Colombia’s economy is dependent on fossil fuels, which account for about half of its exports. But at the UN climate summit this weekend, Gustavo Petro, the country’s president, committed to stop the expansion of coal, oil and gas exploitation and reorient his nation away from such “poisons”. Colombia is the first big economy to endorse a fossil fuel non-proliferation treaty. This is a sensible, globally significant step – which raises the question of why other carbon-exporting OECD members, such as Britain, shouldn’t follow suit.
What is crazy is that governments plan to produce more than double the amount of fossil fuels in 2030 that is consistent with a “safe” global temperature rise of 1.5C. The paradox the treaty seeks to address is that the Paris agreement does not mention the fossil fuels responsible for global heating. But a handful of nations could show how phasing out fossil fuels can lead to sustainable green development and rebut the absurd denialism of Sultan Al Jaber, the oil boss and Cop28 president. There are precedents: the 1997 mine ban treaty began with few backers, but was later ratified by 164 countries.
Humanity is at risk if there is no transition away from an extractive growth model to a greener one. Developing nations, such as Colombia, often run deficits in energy and food while exporting low-value goods relative to their imports. Africa’s largest crude oil exporter, Nigeria, imports nearly all its fuel. Seven in 10 economies import more food than they export. Consequently, developing nations suffer a structural trade deficit that leads to a weakening currency and the need to borrow dollars. Poor nations under such a regime transfer about $2tn a year to rich ones, studies suggest.
Developing nations want to replace the current inequitable model of globalisation with a fairer one. This has been done before. After 1945, West Germany was to be a “pastoral state” – dependent on others for energy, food and technology. But two years later, to keep the country from Moscow’s orbit, it was allowed to industrialise under the Marshall plan. Half the debt accumulated after two world wars was cancelled. Germany was allowed to replace imports with home-manufactured goods that, thanks to generous trade concessions, could be exported to richer nations. Despite recovering from war, the US sent Germany 5% of its GDP, about $1.5tn in today’s money.
What’s needed today is a “green Marshall plan”. But former colonial powers with historical climate responsibility won’t stump up the cash. The world’s poorest countries are paying more than 12 times as much to their creditors as they are spending on preventing environmental destruction. Some resource-rich poor nations are negotiating a place in green industrial supply chains by playing the US off against China. But the Kenya-based economist Fadhel Kaboub is right: the climate emergency needs not incremental but transformational change in the trade, investment and finance architecture.

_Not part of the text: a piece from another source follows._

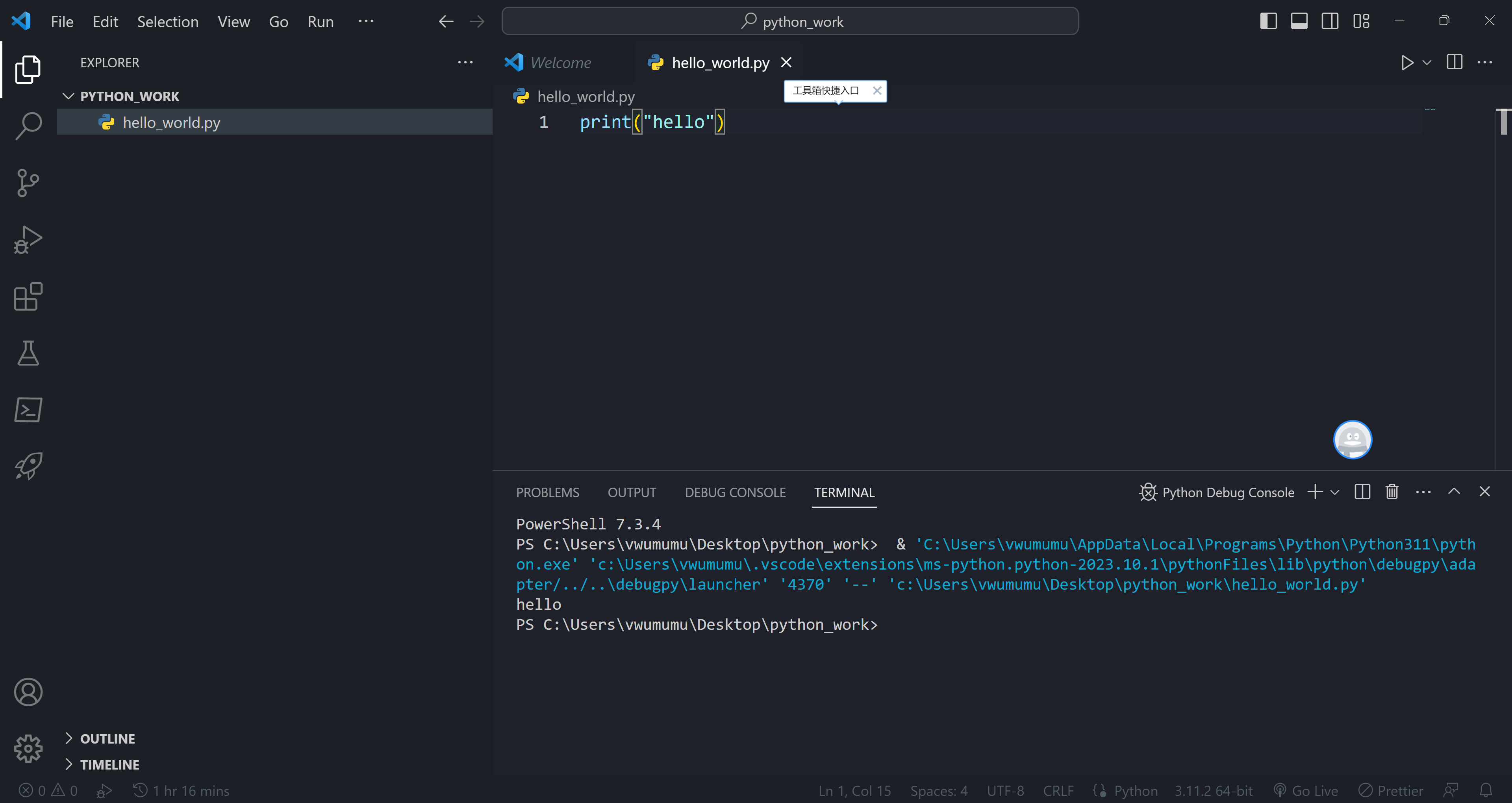Click the Python 3.11.2 64-bit interpreter selector
This screenshot has height=803, width=1512.
click(x=1213, y=791)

Fossil fuels are today’s weapons of mass destruction, representing an existential threat. There are parallels with 1968’s treaty on the non-proliferation of nuclear weapons. Part of the solution to the climate emergency is to increase the use of renewables. But equally important is to stop the expansion of fossil fuel production, and not just with a vague promise that emissions will be abated in the future. Richer nations that benefited the most from coal, oil and gas extraction should commit to ending, equitably, the era of fossil fuels. Anything else, as the president of Timor-Leste, José Ramos-Horta, says, would be “crocodile tears”.